For feeling make chutney of some green chilli, coriander, cumin seeds add sendha salt wen th chutney is ready mix it with freshly ground coconut u dnt need to grind coconut just grind chiili, dhaniya,and jeera then add coconut and some manuka, kismis and cashewnut choped.mix and keep aside dnt add much water while grinding.
Take 1 kg curd mix some cut green chilli and coriander and sugar and salt to taste. Beat well till fllupy and keep a side if u want more sweet add more sugar as per taste of your family members.
Method : now we have all ingredients ready by hand now take a small ball of dough we made earlier make small puri just as we make for making modak or kachori.now feel the chutney we made in that and make a small round balls. One by one make all vadas or balla ready by this method.in awhile heat ghee in pan for frying wen the ghee is midium hot not too hot deep fry all vadas one by one and as u take out of pan dip them in the curd we made. Dnt need to put in water as we do for regular dahi bhalla.

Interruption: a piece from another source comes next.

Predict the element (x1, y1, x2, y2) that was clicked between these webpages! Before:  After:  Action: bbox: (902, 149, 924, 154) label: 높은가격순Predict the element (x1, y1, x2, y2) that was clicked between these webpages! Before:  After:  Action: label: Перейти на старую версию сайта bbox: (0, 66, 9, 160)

Your dahi bhallas are ready. Insted of putting all dahi bhallas in curd you can put two bhalls in a serving plate and then pour our dahi mixture on it individually decorate with choped coriander and dry fruits.
Hope u enjoy this recipe.friends make this dahi bhalla on fast and surprise your kids they will surely love it. Better sweet option for regular boreing fast stuff. So guys u try this and give me ur feed back too thanks.